Well the simplest fix is the one that I did not implement in the first
place, using "ON DUPLICATE KEY". However, I did not implement that
because of its only being in version 4.1 of MySQL and I still use Debian
stable for most production machines, which runs 4.0.x.
Anyway, I will poke at it some more.
- James
Jim C. Nasby wrote:
On Tue, Dec 27, 2005 at 09:33:11PM -0500, James Keating wrote:
Indeed. My thinking behind storing both system totals ($TOTALS) and user
totals in the database was for easy error checking. Each day you can
quickly/easily run through the database and look for potential errors
(possibly resulting from the race condition that you mentioned).
However, I have not seen any miscalculations yet.
Well, there won't be any errors with an ACID database (ie: not MyISAM)
and if the race condition is handled properly.
Regarding the race condition, I would be more than happy to fix it, and
any input would be wonderful on that. I will poke around and see what I
can come up with on my own.
I could give you a fix if it was PostgreSQL, but I'm not really a MySQL
person.
Jim C. Nasby wrote:
Neat plugin. I have two comments:
I wouldn't store $TOTALS or the total column in the database, as both
can easily be calculated when retrieving the data.

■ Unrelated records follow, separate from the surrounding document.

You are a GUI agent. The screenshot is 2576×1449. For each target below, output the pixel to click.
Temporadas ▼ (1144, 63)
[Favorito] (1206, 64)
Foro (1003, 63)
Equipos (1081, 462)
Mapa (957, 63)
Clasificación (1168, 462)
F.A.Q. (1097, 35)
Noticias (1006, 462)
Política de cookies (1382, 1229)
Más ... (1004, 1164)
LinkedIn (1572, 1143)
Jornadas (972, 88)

There is a race condition, especially for $TOTALS. First you check for
existence, then you try and do an insert or an update based on that. If
more than one SA thread is running, you can end up with duplicated
entries. I think MySQL has a merge command that would be more
appropriate.
Also, it appears that this would work on PostgreSQL with minimal
modifications. If anyone's interested in that I'd be happy to help.

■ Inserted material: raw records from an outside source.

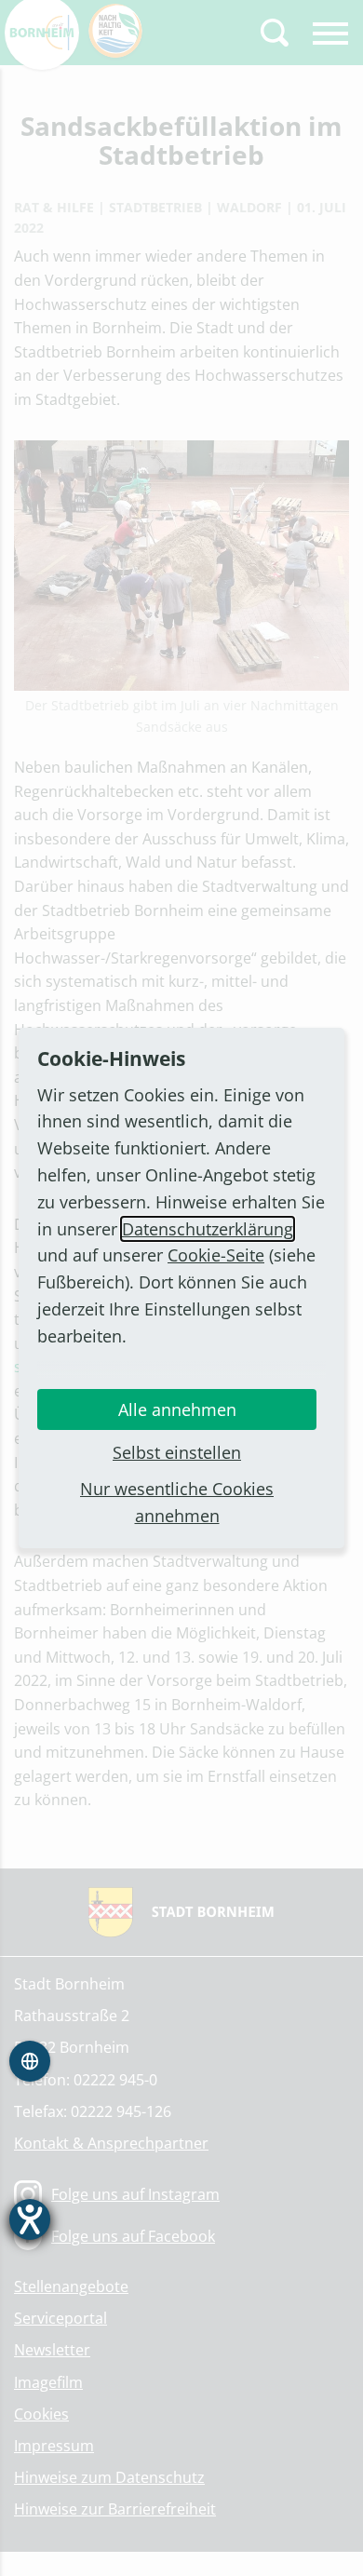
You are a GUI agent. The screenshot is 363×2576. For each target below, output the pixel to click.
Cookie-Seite (216, 1255)
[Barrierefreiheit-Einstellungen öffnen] (29, 2219)
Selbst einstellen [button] (177, 1452)
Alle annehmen (177, 1409)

On Mon, Dec 26, 2005 at 11:03:45AM -0500, James Keating wrote:
Morning All,
I have released a real-time stats collection plugin
(http://wiki.apache.org/spamassassin/StatsPlugin)for SpamAssassin.

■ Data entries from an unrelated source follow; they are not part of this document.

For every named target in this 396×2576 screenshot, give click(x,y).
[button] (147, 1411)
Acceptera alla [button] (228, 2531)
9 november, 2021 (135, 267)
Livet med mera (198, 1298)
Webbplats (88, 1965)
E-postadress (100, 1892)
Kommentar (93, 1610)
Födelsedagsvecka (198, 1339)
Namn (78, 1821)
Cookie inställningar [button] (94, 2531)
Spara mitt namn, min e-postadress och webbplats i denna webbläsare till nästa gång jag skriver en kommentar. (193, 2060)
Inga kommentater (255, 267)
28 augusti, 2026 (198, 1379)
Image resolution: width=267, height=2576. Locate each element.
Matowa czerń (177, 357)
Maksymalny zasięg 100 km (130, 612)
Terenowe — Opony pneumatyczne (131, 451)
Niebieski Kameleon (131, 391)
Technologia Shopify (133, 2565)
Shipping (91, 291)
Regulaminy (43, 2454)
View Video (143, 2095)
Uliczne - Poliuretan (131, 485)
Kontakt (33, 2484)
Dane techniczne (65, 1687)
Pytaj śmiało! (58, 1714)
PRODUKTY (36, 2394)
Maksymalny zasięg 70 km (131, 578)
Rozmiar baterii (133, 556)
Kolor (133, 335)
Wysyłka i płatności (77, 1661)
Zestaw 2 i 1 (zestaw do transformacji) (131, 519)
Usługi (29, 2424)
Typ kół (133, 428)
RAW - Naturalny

The plugin collects data into a MySQL DB based on the date and username
that SpamAssassin was invoked with. This creates a single row for each
user, each day. Also, a row for the total number of messages for that
day is created. Each entry contains the date, user name, domain name,
number of hams, number of spams and total number of messages processed
for that user (or for the system). This is an example of what you would
see in your table -
day username domain spam ham total
2005-12-26 $TOTALS $TOTALS 106 229 335
2005-12-26 user1 domain.com 11 0 11
2005-12-26 user2 domain.com 25 15 40
2005-12-26 user3 domain.com 27 3 30
2005-12-26 user4 domain.com 0 24 24
2005-12-26 user5 domain.com 1 0 1
2005-12-26 user6 domain.com 0 1 1
etc...
A new entry for each user is created each day, so there is historical
information for as long as you want to make it. As I said before this
is collected in real-time, so when a new message is processed by
SpamAssassin the numbers are automatically increased for an existing
entry or a new entry is made. This elevates the need to continually
have scripts parse log files.
As always I cannot guarantee that this will work with your
installation/configuration of SpamAssassin or that it will not make your
system explode, but it has worked for me in a production environment for
quiet some time. Also, this can only be used with SpamAssassin 3.1+.
The code and more details about installing/configuring it can be seen on
the SpamAssassin wiki - http://wiki.apache.org/spamassassin/StatsPlugin
Let me know if you run into problems or have suggestions for
modifications.
- James